▶ **Exercise aim**
With the pictures left out, write every entry down exactly.

▶ **Recorded information**

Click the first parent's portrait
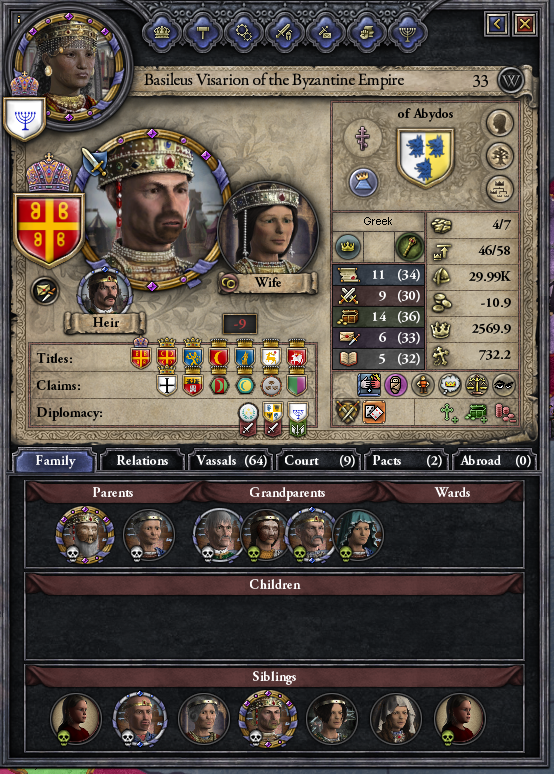click(85, 535)
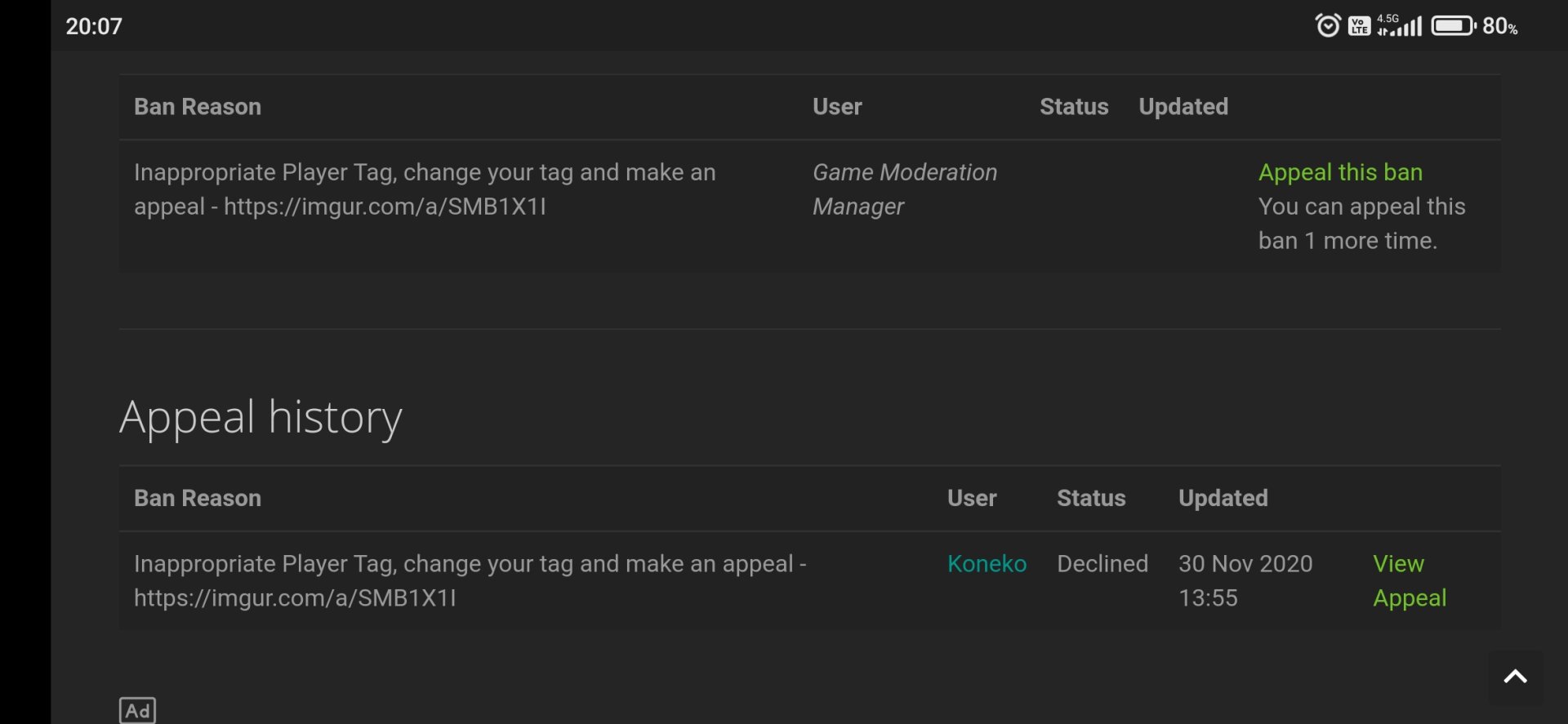The width and height of the screenshot is (1568, 724).
Task: Tap the alarm clock status icon
Action: tap(1328, 26)
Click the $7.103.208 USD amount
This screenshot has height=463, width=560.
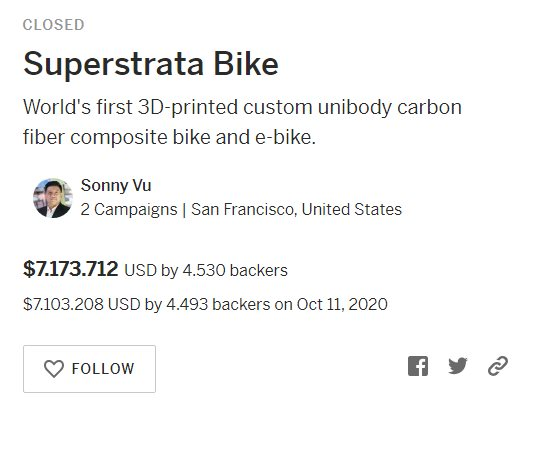tap(82, 304)
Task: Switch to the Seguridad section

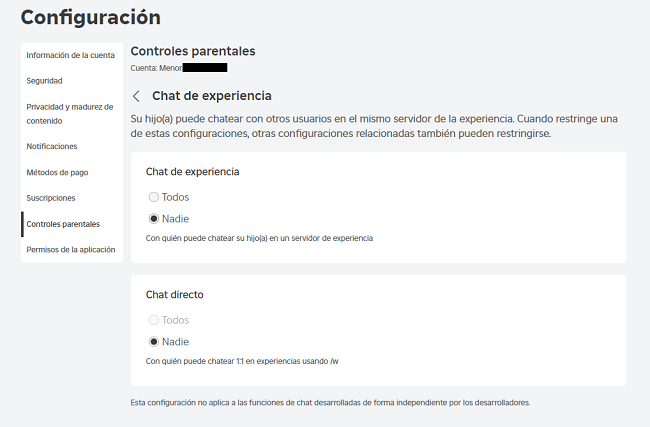Action: [45, 80]
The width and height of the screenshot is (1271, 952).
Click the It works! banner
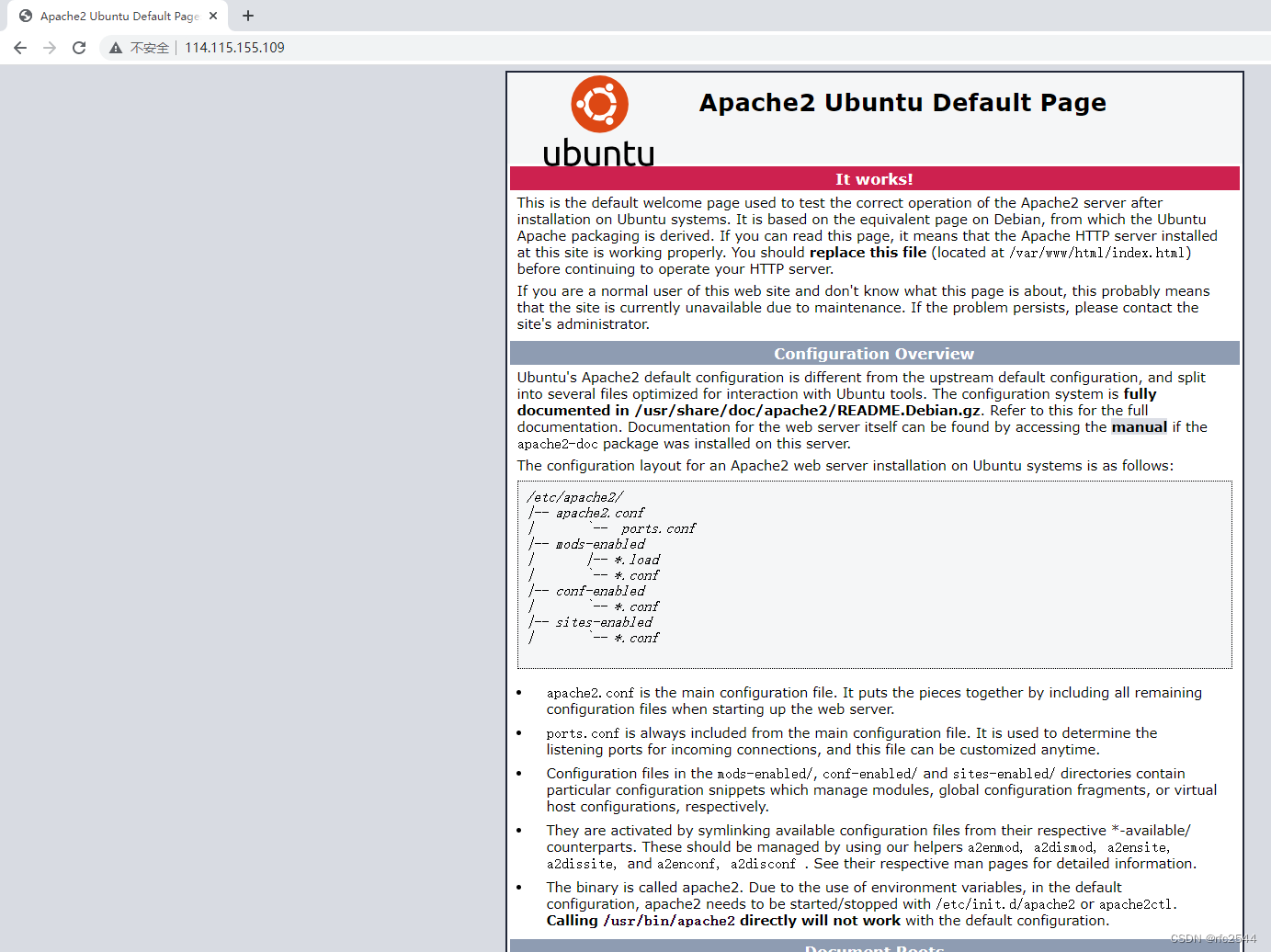click(874, 178)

▶ **Exercise output**
Click the first parent's portrait
click(85, 535)
The width and height of the screenshot is (1568, 724).
Task: Tap the alarm clock status icon
Action: tap(1328, 26)
Click the $7.103.208 USD amount
This screenshot has height=463, width=560.
tap(82, 304)
Task: Switch to the Seguridad section

Action: [45, 80]
The width and height of the screenshot is (1271, 952).
Click the It works! banner
click(874, 178)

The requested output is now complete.